Hislop first enrolled at Stanford as an undergraduate student in 1936, according to Stanford’s Graduate School of Education. After earning her bachelor’s degree in education in 1940, Hislop remained at Stanford to pursue a graduate degree while teaching, the university said on its news website.

But then love and war intervened.

Dreams dashed by World War II

By 1941, Hislop had completed her coursework and was preparing to turn in her final thesis when the man who would become her husband was called to serve during World War II, Stanford’s news website reported. 

So she put her educational plans on pause to get married and left campus before graduating.

She moved around the country for several years as an Army wife, then eventually settled with her husband and two children in Yakima, Washington. 

“I thought it was one of the things I could pick up along the way if I needed it and I always enjoyed studying, so that wasn’t really a great concern to me – and getting married was,” she told Stanford’s news website.

After several years of moving around the country as an Army wife, Hislop eventually settled with her husband and two children in Yakima, Washington, after the war, she told the Yakima Herald-Republic in 2018.

“I didn’t return to teaching, but I feel I put my teaching certificate to good use serving [on] committees and on boards and trying to improve the educational opportunities every chance I got,” she told the newspaper.

Thus began an educational career spanning more than 80 years at municipal, county and state levels in Washington, Stanford’s news website reported.

When her daughter Anne was preparing for high school, Hislop was “not pleased” that a home economics course was being suggested for her daughter instead of advanced English, she told the Yakima Herald-Republic — so she sought a seat on the local school board. Hislop won.

Hislop went on to serve as a founding board member for what was then known as Yakima Valley Community College.

“I felt that she could learn to cook at home, and it was more important that she learn more academic skills at school,” Hislop told Stanford.

Hislop went on to serve as a founding board member for what was then known as Yakima Valley Community College. She helped to raise money for what would become Heritage University in nearby Toppenish, Washington, the Yakima Herald-Republic reported.

Hislop even helped establish a scholarship at Pacific Northwest University of Health Sciences in 2017, the Washington institution said on its website. It is named the Virginia Hislop Emergency Fund.

‘Waited a long time for this’

During the recent graduation ceremony, Schwartz spoke of Hislop as a “fierce advocate for equality” and said he was “proud to confer the Master of Arts in education to our 105-year-old graduate.”

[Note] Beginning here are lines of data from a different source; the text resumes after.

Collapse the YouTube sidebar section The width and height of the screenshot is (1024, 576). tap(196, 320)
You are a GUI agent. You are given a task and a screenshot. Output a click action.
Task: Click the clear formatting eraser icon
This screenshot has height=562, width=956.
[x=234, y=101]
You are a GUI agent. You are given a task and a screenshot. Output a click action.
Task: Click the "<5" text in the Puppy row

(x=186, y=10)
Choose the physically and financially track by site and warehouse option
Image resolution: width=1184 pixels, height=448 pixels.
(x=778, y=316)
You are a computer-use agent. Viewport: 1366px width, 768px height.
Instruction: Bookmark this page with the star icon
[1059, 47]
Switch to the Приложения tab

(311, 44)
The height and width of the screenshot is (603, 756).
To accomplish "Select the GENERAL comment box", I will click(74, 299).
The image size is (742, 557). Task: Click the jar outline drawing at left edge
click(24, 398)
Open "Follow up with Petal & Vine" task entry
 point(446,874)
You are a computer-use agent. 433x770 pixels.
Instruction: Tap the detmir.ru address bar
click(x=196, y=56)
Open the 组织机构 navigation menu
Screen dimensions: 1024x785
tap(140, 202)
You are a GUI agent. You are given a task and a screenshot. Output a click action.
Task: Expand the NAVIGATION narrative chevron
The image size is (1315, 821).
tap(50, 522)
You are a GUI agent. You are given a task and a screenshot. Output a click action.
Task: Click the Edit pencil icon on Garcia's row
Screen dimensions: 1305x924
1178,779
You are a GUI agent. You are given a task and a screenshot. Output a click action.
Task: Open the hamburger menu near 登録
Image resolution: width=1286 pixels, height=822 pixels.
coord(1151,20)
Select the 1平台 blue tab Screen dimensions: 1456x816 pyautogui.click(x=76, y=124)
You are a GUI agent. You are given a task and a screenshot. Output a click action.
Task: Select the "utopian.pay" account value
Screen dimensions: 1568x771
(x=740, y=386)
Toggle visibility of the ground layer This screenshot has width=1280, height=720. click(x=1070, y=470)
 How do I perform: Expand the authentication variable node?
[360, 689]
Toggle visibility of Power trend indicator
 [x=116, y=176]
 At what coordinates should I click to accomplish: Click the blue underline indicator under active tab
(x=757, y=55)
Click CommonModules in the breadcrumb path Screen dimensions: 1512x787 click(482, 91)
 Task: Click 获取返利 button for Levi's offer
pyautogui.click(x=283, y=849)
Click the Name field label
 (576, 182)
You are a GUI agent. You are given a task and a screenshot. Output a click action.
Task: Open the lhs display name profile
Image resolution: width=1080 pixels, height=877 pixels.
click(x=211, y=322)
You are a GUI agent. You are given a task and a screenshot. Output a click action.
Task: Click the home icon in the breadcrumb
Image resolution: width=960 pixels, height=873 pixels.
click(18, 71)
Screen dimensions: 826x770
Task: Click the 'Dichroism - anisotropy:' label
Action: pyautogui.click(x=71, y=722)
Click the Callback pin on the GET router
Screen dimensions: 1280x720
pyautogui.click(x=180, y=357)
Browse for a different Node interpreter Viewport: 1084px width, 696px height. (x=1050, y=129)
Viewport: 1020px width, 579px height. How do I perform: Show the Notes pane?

Schwartz told Fox News Digital that Hislop’s participation in the graduation ceremony might not have happened were it not for Hislop’s son-in-law, who asked if Schwartz would bestow her with an honorary degree.

When Schwartz found Hislop’s original transcripts from 1941, he realized she wouldn’t need an honorary degree.

“We mapped her courses from back in the day to current courses, and it satisfied the current requirements for a master’s degree,” he told Fox News Digital.

Schwartz said Hislop’s son-in-law was “elated.”

Even at age 105, Hislop was “strong and sharp,” Schwartz said, as she walked across the graduation stage to receive her degree.

“If I had not seen the transcripts, I would have thought this was a hoax,” Schwartz said. “She is moving around and talking like someone 25 years younger.”

The moment was one that Hislop, her children, grandchildren and great-grandchildren likely won’t soon forget.

“I’ve waited a long time for this,” she said at the graduation ceremony.

Since her graduation, people online have been sharing their admiration for her achievements in various forums.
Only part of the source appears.